Lorsqu’on observe une maison de loin, on ne voit que ses éléments principaux. Il en va de même avec les cils cellulaires : jusqu’à récemment, les chercheurs n’étaient parvenus à les observer que d’une certaine distance, ce qui les avait menés à conclure que les microtubules étaient constitués surtout de tubuline, l’équivalent des longs montants de bois d’une maison.

Au moyen du microscope de pointe Titan Krios, des chercheurs de la Faculté de médecine de l’Université McGill sont parvenus pour la première fois à étudier dans le détail les doublets de microtubules des cils cellulaires. Leurs observations, publiées récemment dans Nature Communications, révèlent une structure beaucoup plus complexe qu’on ne le croyait.

········

**À faire:**
D'après le texte source :
(a) À quoi la tubuline est-elle assimilée dans la comparaison avec une maison ?
(b) Quel microscope les chercheurs de McGill ont-ils utilisé ?
(c) Dans quelle revue leurs observations ont-elles été publiées ?
Appuyez-vous uniquement sur le texte source.

**Bloc de données:**

········

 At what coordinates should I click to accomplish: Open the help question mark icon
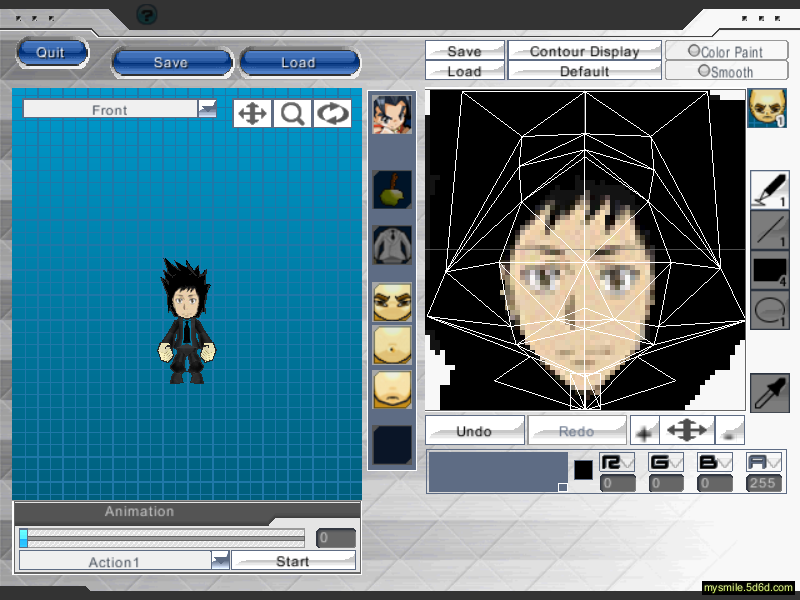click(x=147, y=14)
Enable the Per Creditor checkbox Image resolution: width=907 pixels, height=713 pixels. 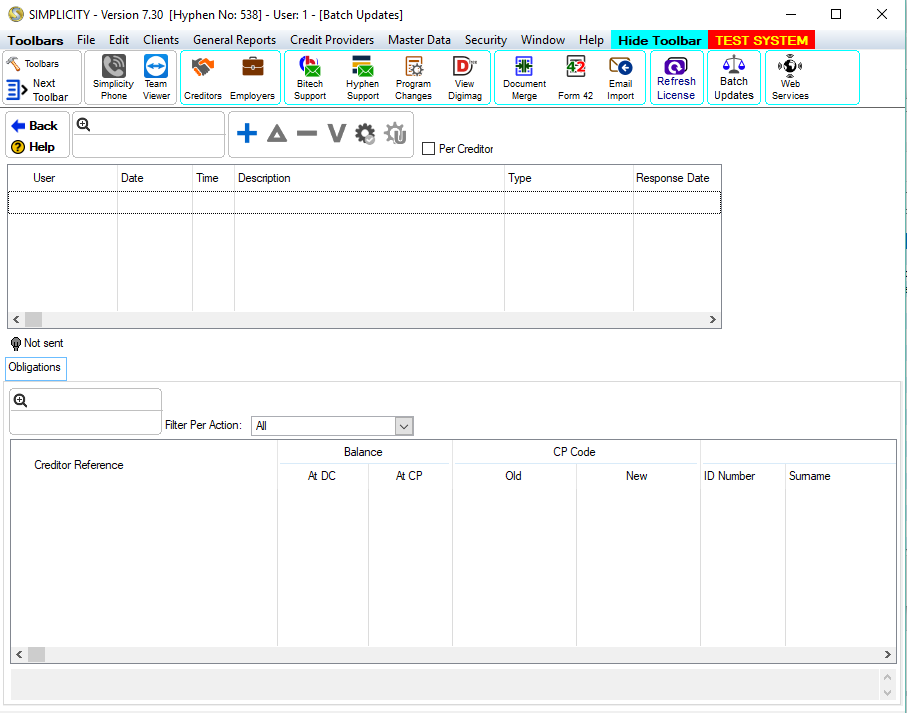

········

**Réponse:**
(a) Aux longs montants de bois d'une maison.
(b) Le microscope de pointe Titan Krios.
(c) Dans Nature Communications.